*Aim of the exercise*
From the U.S.-China trade passage below, extract the section starting at "Trade and Economics" and ending at "of $203.1 billion.", copied verbatim.

*Passage given*
____
Improved understanding of the U.S.-China bilateral trade balance and the forces that shape it could be beneficial to policymakers faced with managing the relationship. However, resolving the many intractable trade issues that burden the U.S.-China relationship will remain a challenge for the U.S. government regardless of international improvements in the collection of trade data.
Trade and Economics Year in Review
• In 2011, the U.S. deficit with China reached $295.4 billion, up 8 percent from the previous year. For the first eight months of 2012, the United States exported $69.9 billion worth of goods to China and imported $273.1 billion from China, for a deficit of $203.1 billion.
• Chinese growth in the first half of 2012 slowed significantly from the double-digit averages of the previous decade. Export growth has also slackened dramatically, mostly as a consequence of weak demand for Chinese goods from its two main trade partners, the United States and Europe.
____
*Information provided*
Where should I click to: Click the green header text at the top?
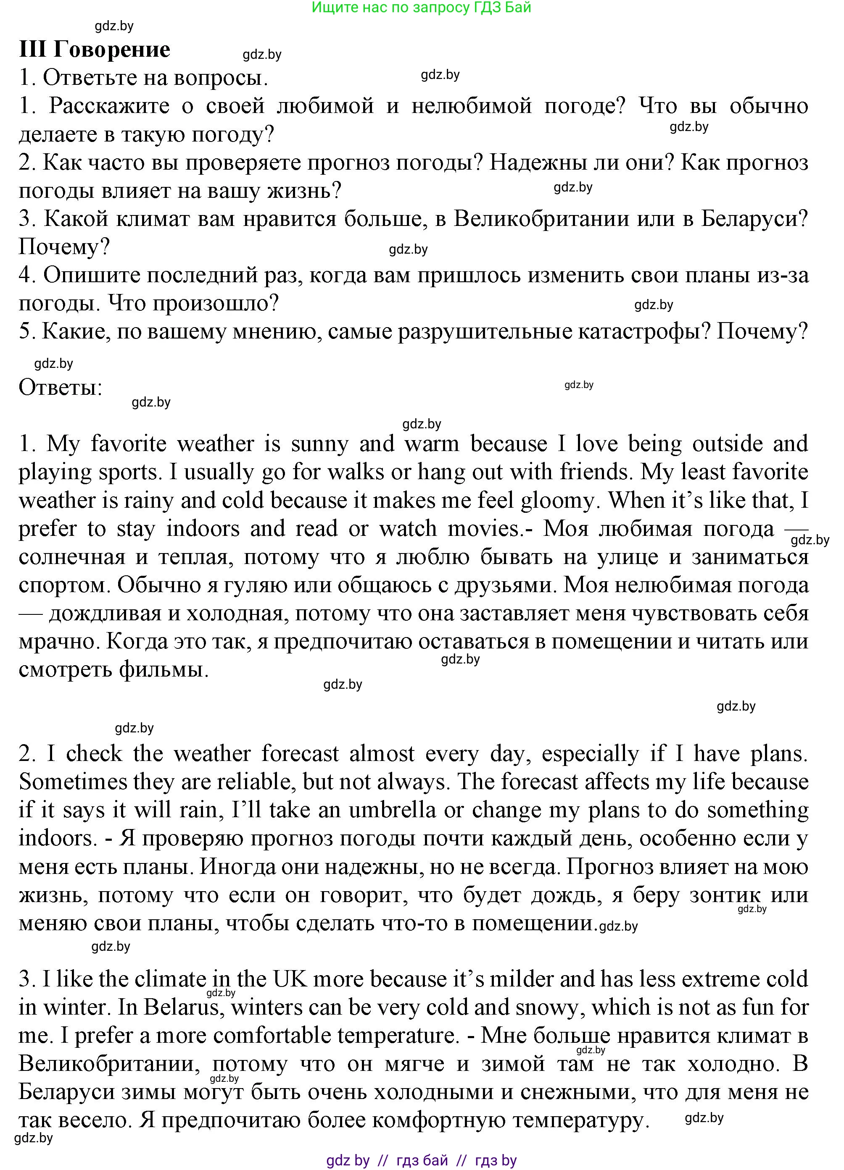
____
*Correct output*
Trade and Economics Year in Review
• In 2011, the U.S. deficit with China reached $295.4 billion, up 8 percent from the previous year. For the first eight months of 2012, the United States exported $69.9 billion worth of goods to China and imported $273.1 billion from China, for a deficit of $203.1 billion.